YOUR INSTRUCTIONS:
According to the passage below on executive severance benefits, what happens to accrued benefits under the excess pension plan upon a change of control?

The current severance agreements and change of control severance agreements contain, and the new agreements will contain, confidentiality, non-competition, non-solicitation and release provisions.
Severance and Change of Control Benefits under Equity, Incentive Compensation and Retirement Plans
Our executive officers (including all of our named executive officers) are also entitled to certain severance and change of control severance benefits under the terms of our equity, deferred compensation, cash-based long-term incentive plans, and pension plan and excess pension plan. Specifically, (i) our previous equity plans provide for continued vesting of equity awards during the relevant severance period and for accelerated vesting of outstanding equity awards upon a change of control (single-trigger), (ii) our current equity plan provides for accelerated vesting of outstanding equity awards upon a change of control (single-trigger), but does not provide for continued vesting during the severance period, (iii) upon a change of control, all deferred compensation amounts and all amounts previously earned but not paid under our cash-based long-term incentive plan are paid to the executive and (iv) upon a change of control, accrued benefits under our excess pension plan are immediately paid.

[Rows showing where targets appear]
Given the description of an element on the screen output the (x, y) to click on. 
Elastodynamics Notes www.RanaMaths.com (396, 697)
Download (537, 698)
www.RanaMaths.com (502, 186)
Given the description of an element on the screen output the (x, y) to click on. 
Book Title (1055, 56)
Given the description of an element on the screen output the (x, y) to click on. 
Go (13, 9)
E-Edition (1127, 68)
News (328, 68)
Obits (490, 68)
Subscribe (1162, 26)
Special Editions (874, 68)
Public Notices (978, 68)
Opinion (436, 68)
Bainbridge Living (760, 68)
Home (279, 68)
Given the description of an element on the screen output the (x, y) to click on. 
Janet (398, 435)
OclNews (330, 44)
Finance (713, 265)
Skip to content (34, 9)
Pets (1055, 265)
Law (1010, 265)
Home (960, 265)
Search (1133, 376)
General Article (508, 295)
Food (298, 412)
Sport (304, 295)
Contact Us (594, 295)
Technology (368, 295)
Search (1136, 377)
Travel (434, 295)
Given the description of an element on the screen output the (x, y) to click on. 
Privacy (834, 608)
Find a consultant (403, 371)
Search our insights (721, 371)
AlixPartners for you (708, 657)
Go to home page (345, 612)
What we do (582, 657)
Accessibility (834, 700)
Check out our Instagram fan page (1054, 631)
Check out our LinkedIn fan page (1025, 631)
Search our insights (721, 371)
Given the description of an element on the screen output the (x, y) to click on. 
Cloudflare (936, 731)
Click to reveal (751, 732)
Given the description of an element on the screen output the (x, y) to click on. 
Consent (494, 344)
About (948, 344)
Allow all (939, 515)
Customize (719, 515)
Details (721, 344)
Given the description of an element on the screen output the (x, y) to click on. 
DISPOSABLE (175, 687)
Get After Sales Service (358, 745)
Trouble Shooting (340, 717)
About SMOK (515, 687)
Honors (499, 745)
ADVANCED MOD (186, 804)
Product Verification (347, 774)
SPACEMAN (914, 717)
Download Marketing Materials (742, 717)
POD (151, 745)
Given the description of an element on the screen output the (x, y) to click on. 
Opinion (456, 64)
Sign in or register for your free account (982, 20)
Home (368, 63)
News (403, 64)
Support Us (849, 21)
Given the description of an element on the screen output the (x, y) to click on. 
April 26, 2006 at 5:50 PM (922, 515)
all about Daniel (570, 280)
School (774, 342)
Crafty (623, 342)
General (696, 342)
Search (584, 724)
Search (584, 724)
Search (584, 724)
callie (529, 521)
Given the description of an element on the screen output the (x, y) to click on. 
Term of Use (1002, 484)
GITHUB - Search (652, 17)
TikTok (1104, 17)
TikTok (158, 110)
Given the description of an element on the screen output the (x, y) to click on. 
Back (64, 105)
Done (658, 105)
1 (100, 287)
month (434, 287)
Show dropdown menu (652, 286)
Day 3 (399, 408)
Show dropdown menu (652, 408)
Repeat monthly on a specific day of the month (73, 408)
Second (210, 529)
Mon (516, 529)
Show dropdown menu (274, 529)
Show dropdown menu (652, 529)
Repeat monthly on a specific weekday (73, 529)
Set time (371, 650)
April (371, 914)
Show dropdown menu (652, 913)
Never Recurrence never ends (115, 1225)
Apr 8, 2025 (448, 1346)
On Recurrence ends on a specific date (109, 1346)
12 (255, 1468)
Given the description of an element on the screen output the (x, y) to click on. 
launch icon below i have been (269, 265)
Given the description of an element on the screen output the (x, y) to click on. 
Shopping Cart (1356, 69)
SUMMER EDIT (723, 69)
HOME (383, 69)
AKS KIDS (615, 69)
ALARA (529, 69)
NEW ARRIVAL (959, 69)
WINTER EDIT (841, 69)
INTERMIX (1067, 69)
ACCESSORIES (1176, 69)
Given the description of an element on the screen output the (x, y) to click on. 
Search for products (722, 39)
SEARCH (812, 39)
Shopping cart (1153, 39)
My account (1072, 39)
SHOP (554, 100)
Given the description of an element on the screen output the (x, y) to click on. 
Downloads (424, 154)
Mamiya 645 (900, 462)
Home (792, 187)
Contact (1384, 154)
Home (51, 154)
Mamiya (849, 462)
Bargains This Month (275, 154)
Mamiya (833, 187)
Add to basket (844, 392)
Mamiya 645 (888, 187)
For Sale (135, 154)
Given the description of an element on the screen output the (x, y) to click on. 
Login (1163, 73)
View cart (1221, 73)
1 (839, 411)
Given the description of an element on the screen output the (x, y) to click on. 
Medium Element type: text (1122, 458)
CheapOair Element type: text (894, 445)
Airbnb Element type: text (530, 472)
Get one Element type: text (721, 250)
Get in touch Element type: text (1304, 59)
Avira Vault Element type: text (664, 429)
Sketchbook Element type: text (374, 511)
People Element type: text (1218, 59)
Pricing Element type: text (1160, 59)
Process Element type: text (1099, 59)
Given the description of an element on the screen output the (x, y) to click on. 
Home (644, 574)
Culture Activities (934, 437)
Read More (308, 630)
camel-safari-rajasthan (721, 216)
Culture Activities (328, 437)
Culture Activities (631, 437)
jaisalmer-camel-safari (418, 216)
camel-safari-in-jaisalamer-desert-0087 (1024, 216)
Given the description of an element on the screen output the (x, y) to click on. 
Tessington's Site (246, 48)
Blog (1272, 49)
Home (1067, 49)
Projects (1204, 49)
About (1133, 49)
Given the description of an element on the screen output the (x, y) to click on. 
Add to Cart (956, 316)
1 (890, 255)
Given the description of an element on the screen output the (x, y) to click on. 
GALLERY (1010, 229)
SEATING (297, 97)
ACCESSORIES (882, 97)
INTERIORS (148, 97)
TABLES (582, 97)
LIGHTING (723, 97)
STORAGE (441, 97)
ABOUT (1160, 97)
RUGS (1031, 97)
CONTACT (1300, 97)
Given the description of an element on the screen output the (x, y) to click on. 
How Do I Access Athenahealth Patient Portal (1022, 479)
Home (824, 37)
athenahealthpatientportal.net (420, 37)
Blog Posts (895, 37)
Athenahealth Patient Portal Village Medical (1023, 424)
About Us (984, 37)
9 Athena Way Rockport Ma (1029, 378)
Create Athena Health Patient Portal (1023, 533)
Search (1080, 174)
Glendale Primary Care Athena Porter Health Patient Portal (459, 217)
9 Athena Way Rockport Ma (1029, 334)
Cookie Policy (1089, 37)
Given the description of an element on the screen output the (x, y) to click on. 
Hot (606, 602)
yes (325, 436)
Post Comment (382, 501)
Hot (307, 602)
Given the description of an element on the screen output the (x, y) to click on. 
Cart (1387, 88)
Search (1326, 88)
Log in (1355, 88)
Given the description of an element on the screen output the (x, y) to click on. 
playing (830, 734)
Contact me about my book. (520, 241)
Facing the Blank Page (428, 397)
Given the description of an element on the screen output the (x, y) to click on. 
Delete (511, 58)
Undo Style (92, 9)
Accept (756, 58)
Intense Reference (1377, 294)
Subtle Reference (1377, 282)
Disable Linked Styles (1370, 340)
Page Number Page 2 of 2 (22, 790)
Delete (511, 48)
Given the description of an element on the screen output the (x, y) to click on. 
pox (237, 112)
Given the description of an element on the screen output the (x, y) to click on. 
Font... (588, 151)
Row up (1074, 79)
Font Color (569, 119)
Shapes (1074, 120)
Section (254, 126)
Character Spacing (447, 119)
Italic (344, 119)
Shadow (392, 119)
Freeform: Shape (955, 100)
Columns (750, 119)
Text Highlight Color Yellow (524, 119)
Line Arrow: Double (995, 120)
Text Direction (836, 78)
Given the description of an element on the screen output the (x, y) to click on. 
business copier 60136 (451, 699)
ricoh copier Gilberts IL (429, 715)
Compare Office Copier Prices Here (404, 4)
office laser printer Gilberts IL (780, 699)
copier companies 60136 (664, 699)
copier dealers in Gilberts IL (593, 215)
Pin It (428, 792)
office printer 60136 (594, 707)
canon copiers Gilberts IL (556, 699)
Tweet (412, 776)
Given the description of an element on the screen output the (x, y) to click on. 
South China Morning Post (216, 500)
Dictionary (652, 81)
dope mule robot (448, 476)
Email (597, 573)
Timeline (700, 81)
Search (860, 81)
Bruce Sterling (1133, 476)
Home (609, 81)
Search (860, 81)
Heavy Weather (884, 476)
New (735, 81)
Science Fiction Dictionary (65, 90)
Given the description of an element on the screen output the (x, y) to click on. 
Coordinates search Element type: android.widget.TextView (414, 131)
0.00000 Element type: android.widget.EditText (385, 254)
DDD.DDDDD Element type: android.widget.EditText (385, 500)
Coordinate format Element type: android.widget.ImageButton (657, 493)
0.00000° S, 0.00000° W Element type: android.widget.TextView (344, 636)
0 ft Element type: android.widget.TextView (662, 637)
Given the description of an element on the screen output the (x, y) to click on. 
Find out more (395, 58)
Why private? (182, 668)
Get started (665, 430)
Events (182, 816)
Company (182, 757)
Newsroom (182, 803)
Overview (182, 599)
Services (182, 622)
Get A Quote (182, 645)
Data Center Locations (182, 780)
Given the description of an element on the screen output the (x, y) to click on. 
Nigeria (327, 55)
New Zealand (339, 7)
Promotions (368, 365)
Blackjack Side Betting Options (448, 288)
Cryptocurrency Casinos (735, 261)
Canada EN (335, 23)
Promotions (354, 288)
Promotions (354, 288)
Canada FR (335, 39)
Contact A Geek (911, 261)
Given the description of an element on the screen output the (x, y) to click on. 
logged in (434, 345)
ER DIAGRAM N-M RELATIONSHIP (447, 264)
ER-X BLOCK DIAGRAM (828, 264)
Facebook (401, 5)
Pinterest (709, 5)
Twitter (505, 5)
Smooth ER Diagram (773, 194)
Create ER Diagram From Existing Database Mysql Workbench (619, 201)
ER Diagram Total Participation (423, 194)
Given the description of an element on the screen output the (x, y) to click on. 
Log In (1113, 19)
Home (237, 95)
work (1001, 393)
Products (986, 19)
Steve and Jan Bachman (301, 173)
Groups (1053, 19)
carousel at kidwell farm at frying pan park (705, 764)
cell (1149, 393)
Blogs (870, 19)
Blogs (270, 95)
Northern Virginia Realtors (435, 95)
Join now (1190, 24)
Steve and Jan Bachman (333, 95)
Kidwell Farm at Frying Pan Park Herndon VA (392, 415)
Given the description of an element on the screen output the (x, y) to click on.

EXPECTED ANSWER:
They are immediately paid.